● **Excerpted records**:
········

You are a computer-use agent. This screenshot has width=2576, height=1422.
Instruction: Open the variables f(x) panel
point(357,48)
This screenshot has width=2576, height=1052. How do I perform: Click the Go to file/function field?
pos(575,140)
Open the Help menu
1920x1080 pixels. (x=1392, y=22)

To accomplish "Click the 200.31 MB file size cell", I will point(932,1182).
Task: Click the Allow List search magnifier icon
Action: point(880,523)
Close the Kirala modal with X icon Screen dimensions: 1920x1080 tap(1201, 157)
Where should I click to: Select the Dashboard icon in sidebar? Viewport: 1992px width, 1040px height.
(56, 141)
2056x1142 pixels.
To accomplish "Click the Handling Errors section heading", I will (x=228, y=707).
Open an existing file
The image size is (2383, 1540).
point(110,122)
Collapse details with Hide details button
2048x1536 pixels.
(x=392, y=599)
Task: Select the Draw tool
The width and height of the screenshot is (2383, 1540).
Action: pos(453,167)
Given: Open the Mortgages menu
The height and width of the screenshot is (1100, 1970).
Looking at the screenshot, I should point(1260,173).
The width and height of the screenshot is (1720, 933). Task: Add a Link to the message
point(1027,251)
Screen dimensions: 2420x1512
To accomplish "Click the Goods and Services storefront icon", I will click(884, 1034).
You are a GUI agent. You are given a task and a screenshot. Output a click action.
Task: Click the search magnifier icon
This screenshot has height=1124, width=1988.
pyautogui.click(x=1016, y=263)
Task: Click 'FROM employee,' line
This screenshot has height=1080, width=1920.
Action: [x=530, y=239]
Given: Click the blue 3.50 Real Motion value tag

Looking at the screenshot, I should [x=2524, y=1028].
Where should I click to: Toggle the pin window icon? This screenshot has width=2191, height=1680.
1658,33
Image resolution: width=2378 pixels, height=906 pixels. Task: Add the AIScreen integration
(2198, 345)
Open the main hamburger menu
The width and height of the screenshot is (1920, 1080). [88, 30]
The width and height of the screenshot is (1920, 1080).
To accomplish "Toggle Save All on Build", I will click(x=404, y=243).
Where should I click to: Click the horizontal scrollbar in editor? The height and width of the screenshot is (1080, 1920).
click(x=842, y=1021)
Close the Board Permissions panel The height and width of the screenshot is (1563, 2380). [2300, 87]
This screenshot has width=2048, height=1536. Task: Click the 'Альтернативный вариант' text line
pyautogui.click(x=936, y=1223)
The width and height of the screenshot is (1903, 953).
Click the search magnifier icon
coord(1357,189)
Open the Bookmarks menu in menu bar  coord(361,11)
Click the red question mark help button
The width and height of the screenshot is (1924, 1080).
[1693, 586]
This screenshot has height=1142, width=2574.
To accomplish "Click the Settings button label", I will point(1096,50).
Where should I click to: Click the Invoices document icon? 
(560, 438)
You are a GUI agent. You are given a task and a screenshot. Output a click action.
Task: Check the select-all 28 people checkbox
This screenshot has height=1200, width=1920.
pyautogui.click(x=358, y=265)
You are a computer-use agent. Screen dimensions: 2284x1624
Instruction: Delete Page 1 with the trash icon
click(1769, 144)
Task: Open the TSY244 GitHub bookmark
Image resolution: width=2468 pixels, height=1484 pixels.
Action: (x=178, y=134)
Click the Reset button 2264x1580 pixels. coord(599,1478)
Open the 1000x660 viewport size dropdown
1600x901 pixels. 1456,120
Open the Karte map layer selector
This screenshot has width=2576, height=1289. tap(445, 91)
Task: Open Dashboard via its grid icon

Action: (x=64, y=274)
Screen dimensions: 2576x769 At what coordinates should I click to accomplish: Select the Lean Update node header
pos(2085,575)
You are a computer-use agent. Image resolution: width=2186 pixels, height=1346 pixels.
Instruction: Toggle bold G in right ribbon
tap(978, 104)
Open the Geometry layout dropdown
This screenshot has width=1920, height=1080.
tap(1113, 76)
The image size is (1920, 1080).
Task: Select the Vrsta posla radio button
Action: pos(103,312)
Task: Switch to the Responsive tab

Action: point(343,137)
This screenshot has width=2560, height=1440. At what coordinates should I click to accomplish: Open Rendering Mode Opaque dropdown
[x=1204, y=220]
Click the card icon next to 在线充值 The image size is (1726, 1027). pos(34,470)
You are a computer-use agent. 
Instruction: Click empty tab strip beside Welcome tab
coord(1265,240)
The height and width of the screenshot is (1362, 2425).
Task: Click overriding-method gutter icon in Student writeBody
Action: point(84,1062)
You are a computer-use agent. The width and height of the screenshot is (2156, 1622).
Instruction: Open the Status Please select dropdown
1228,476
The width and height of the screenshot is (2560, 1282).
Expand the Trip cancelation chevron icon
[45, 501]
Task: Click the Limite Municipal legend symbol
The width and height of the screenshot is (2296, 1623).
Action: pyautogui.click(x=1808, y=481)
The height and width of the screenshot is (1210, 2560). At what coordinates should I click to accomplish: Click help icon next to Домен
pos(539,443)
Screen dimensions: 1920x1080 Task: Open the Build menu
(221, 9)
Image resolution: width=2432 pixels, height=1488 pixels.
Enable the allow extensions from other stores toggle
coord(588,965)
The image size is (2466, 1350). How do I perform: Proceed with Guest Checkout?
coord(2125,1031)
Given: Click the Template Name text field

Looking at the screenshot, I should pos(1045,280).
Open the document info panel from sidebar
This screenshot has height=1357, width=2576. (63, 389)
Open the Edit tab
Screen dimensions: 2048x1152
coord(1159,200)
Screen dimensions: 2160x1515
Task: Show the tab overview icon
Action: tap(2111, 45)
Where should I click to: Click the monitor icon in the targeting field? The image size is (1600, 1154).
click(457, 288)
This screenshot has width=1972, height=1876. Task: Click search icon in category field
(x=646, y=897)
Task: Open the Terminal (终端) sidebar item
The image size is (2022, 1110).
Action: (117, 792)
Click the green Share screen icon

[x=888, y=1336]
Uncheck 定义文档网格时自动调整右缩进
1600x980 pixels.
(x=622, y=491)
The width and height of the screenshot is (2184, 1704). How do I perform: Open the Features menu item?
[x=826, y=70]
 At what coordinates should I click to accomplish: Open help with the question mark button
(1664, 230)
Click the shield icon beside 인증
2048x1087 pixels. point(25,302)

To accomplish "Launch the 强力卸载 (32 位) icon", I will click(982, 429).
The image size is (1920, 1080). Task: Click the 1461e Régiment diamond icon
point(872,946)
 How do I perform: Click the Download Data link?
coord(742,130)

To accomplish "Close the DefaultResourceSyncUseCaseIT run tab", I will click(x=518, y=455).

········

● **Problem description**:
Using the data above, restate every record word for word.

● **Task response**:
You are a computer-use agent. This screenshot has width=2576, height=1422.
Instruction: Open the variables f(x) panel
point(357,48)
This screenshot has width=2576, height=1052. How do I perform: Click the Go to file/function field?
pos(575,140)
Open the Help menu
1920x1080 pixels. (x=1392, y=22)

To accomplish "Click the 200.31 MB file size cell", I will point(932,1182).
Task: Click the Allow List search magnifier icon
Action: point(880,523)
Close the Kirala modal with X icon Screen dimensions: 1920x1080 tap(1201, 157)
Where should I click to: Select the Dashboard icon in sidebar? Viewport: 1992px width, 1040px height.
(56, 141)
2056x1142 pixels.
To accomplish "Click the Handling Errors section heading", I will (x=228, y=707).
Open an existing file
The image size is (2383, 1540).
point(110,122)
Collapse details with Hide details button
2048x1536 pixels.
(x=392, y=599)
Task: Select the Draw tool
The width and height of the screenshot is (2383, 1540).
Action: pos(453,167)
Given: Open the Mortgages menu
The height and width of the screenshot is (1100, 1970).
Looking at the screenshot, I should point(1260,173).
The width and height of the screenshot is (1720, 933). Task: Add a Link to the message
point(1027,251)
Screen dimensions: 2420x1512
To accomplish "Click the Goods and Services storefront icon", I will click(884, 1034).
You are a GUI agent. You are given a task and a screenshot. Output a click action.
Task: Click the search magnifier icon
This screenshot has height=1124, width=1988.
pyautogui.click(x=1016, y=263)
Task: Click 'FROM employee,' line
This screenshot has height=1080, width=1920.
Action: [x=530, y=239]
Given: Click the blue 3.50 Real Motion value tag

Looking at the screenshot, I should [x=2524, y=1028].
Where should I click to: Toggle the pin window icon? This screenshot has width=2191, height=1680.
1658,33
Image resolution: width=2378 pixels, height=906 pixels. Task: Add the AIScreen integration
(2198, 345)
Open the main hamburger menu
The width and height of the screenshot is (1920, 1080). [88, 30]
The width and height of the screenshot is (1920, 1080).
To accomplish "Toggle Save All on Build", I will click(x=404, y=243).
Where should I click to: Click the horizontal scrollbar in editor? The height and width of the screenshot is (1080, 1920).
click(x=842, y=1021)
Close the Board Permissions panel The height and width of the screenshot is (1563, 2380). [2300, 87]
This screenshot has width=2048, height=1536. Task: Click the 'Альтернативный вариант' text line
pyautogui.click(x=936, y=1223)
The width and height of the screenshot is (1903, 953).
Click the search magnifier icon
coord(1357,189)
Open the Bookmarks menu in menu bar  coord(361,11)
Click the red question mark help button
The width and height of the screenshot is (1924, 1080).
[1693, 586]
This screenshot has height=1142, width=2574.
To accomplish "Click the Settings button label", I will point(1096,50).
Where should I click to: Click the Invoices document icon? 
(560, 438)
You are a GUI agent. You are given a task and a screenshot. Output a click action.
Task: Check the select-all 28 people checkbox
This screenshot has height=1200, width=1920.
pyautogui.click(x=358, y=265)
You are a computer-use agent. Screen dimensions: 2284x1624
Instruction: Delete Page 1 with the trash icon
click(1769, 144)
Task: Open the TSY244 GitHub bookmark
Image resolution: width=2468 pixels, height=1484 pixels.
Action: (x=178, y=134)
Click the Reset button 2264x1580 pixels. coord(599,1478)
Open the 1000x660 viewport size dropdown
1600x901 pixels. 1456,120
Open the Karte map layer selector
This screenshot has width=2576, height=1289. tap(445, 91)
Task: Open Dashboard via its grid icon

Action: (x=64, y=274)
Screen dimensions: 2576x769 At what coordinates should I click to accomplish: Select the Lean Update node header
pos(2085,575)
You are a computer-use agent. Image resolution: width=2186 pixels, height=1346 pixels.
Instruction: Toggle bold G in right ribbon
tap(978, 104)
Open the Geometry layout dropdown
This screenshot has width=1920, height=1080.
tap(1113, 76)
The image size is (1920, 1080).
Task: Select the Vrsta posla radio button
Action: pos(103,312)
Task: Switch to the Responsive tab

Action: point(343,137)
This screenshot has width=2560, height=1440. At what coordinates should I click to accomplish: Open Rendering Mode Opaque dropdown
[x=1204, y=220]
Click the card icon next to 在线充值 The image size is (1726, 1027). pos(34,470)
You are a computer-use agent. 
Instruction: Click empty tab strip beside Welcome tab
coord(1265,240)
The height and width of the screenshot is (1362, 2425).
Task: Click overriding-method gutter icon in Student writeBody
Action: point(84,1062)
You are a computer-use agent. The width and height of the screenshot is (2156, 1622).
Instruction: Open the Status Please select dropdown
1228,476
The width and height of the screenshot is (2560, 1282).
Expand the Trip cancelation chevron icon
[45, 501]
Task: Click the Limite Municipal legend symbol
The width and height of the screenshot is (2296, 1623).
Action: pyautogui.click(x=1808, y=481)
The height and width of the screenshot is (1210, 2560). At what coordinates should I click to accomplish: Click help icon next to Домен
pos(539,443)
Screen dimensions: 1920x1080 Task: Open the Build menu
(221, 9)
Image resolution: width=2432 pixels, height=1488 pixels.
Enable the allow extensions from other stores toggle
coord(588,965)
The image size is (2466, 1350). How do I perform: Proceed with Guest Checkout?
coord(2125,1031)
Given: Click the Template Name text field

Looking at the screenshot, I should pos(1045,280).
Open the document info panel from sidebar
This screenshot has height=1357, width=2576. (63, 389)
Open the Edit tab
Screen dimensions: 2048x1152
coord(1159,200)
Screen dimensions: 2160x1515
Task: Show the tab overview icon
Action: tap(2111, 45)
Where should I click to: Click the monitor icon in the targeting field? The image size is (1600, 1154).
click(457, 288)
This screenshot has width=1972, height=1876. Task: Click search icon in category field
(x=646, y=897)
Task: Open the Terminal (终端) sidebar item
The image size is (2022, 1110).
Action: (117, 792)
Click the green Share screen icon

[x=888, y=1336]
Uncheck 定义文档网格时自动调整右缩进
1600x980 pixels.
(x=622, y=491)
The width and height of the screenshot is (2184, 1704). How do I perform: Open the Features menu item?
[x=826, y=70]
 At what coordinates should I click to accomplish: Open help with the question mark button
(1664, 230)
Click the shield icon beside 인증
2048x1087 pixels. point(25,302)

To accomplish "Launch the 强力卸载 (32 位) icon", I will click(982, 429).
The image size is (1920, 1080). Task: Click the 1461e Régiment diamond icon
point(872,946)
 How do I perform: Click the Download Data link?
coord(742,130)

To accomplish "Close the DefaultResourceSyncUseCaseIT run tab", I will click(x=518, y=455).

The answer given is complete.